> **PASSAGE TO READ**:

Newsletter sign-up
View all newsletters

Enterprise Java Newsletter
Stay up to date on the latest tutorials and Java community news posted on JavaWorld

JavaWorld Daily Brew

Can Dynamic Languages Scale?

 

The recent "failure"
of the Chandler PIM project
generated the question, "Can
Dynamic Languages Scale?"
on TheServerSide, and, as is all too typical these days,
it turned into a "You suck"/"No you suck" flamefest between a couple of posters to
the site.

I now make the perhaps vain attempt to address the question meaningfully.

What do you mean by "scale"?

There's an implicit problem with using the word "scale" here, in that we can think
of a language scaling in one of two very orthogonal directions:

  1. Size of project, as in lines-of-code (LOC)

  2. Capacity handling, as in "it needs to scale to 100,000 requests per second"

Part of the problem I think that appears on the TSS thread is that the posters never
really clearly delineate the differences between these two. Assembly language can
scale(2), but it can't really scale(1) very well. Most people believe that C scales(2)
well, but doesn't scale(1) well. C++ scores better on scale(1), and usually does well
on scale(2), but you get into all that icky memory-management stuff. (Unless, of course,
you're using the Boehm GC implementation, but that's another topic entirely.)

Scale(1) is a measurement of a language's ability to extend or enhance the complexity
budget
of a project. For those who've not heard the term "complexity budget",
I heard it first from Mike Clark (though I can't find a citation for it via Google--if
anybody's got one, holler and I'll slip it in here), he of Pragmatic Project Automation
fame, and it's essentially a statement that says "Humans can only deal with a fixed
amount of complexity in their heads. Therefore, every project has a fixed complexity
budget, and the more you spend on infrastructure and tools, the less you have to spend
on the actual business logic." In many ways, this is a reflection of the ability of
a language or tool to raise the level of abstraction--when projects began to exceed
the abstraction level of assembly, for example, we moved to higher-level languages
like C to help hide some of the complexity and let us spend more of the project's
complexity budget on the program, and not with figuring out which register needed
to have the value of the interrupt to be invoked. This same argument can be seen in
the argument against EJB in favor of Spring: too much of the complexity budget was
spent in getting the details of the EJB beans correct, and Spring reduced that amount
and gave us more room to work with. Now, this argument is at the core of the Ruby/Rails-vs-Java/JEE
debate, and implicitly it's obviously there in the middle of the room in the whole
discussion over Chandler.

> **WRITTEN EXERCISE 1**: In the post on whether dynamic languages can scale, from whom did the writer first hear the term "complexity budget"?
> **WRITTEN EXERCISE 2**: Pick up the post on whether dynamic languages can scale after its last sentence and keep writing it in the same voice.
The lines that come next are separate material and have no connection to the post on whether dynamic languages can scale.

> **DATASET EXTRACT**:
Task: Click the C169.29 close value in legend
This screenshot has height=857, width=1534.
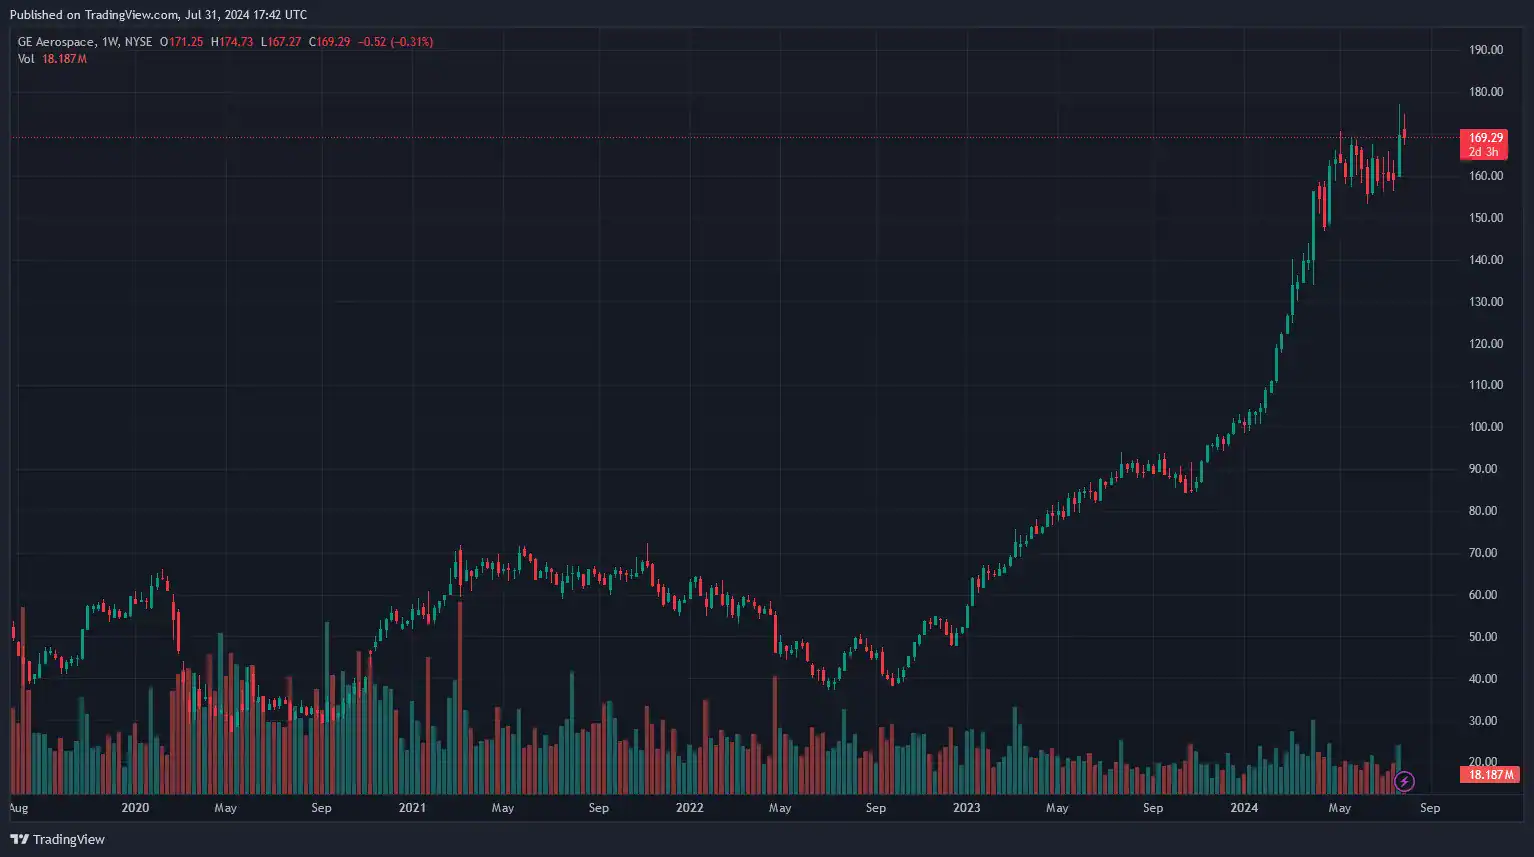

> **TASK ANSWER 1**: Mike Clark

> **TASK ANSWER 2**:
Scale(2) is an equally important measurement, since a project that cannot handle the
expected user load during peak usage times will have effectively failed just as surely
as if the project had never shipped in the first place. Part of this will be reflected
in not just the language used but also the tools and libraries that are part of the
overall software footprint, but choice of language can obviously have a major impact
here: Erlang is being tossed about as a good choice for high-scale systems because
of its intrinsic Actors-based model for concurrent processing, for example.

Both of these get tossed back and forth rather carelessly during this debate, usually
along the following lines:

  1. Pro-Java (and pro-.NET, though they haven't gotten into this particular debate so
    much as the Java guys have) adherents argue that a dynamic language cannot scale(1)
    because of the lack of type-safety commonly found in dynamic languages. Since the
    compiler is not there to methodically ensure that parameters obey a certain type contract,
    that objects are not asked to execute methods they couldn't possibly satisfy, and
    so on. In essence, strongly-typed languages are theorem provers, in that they take
    the assertion (by the programmer) that this program is type-correct, and validate
    that. This means less work for the programmer, as an automated tool now runs through
    a series of tests that the programmer doesn't have to write by hand; as one contributor
    to the TSS thread put
    it
    :
    "With static languages like Java, we get a select subset of code
    tests, with 100% code coverage, every time we compile. We get those tests for "free".
    The price we pay for those "free" tests is static typing, which certainly has hidden
    costs."

    Note that this argument frequently derails into the world of IDE
    support and refactoring (as its witnessed on the TSS thread), pointing out that Eclipse
    and IntelliJ provide powerful automated refactoring support that is widely believed
    to be impossible on dynamic language platforms.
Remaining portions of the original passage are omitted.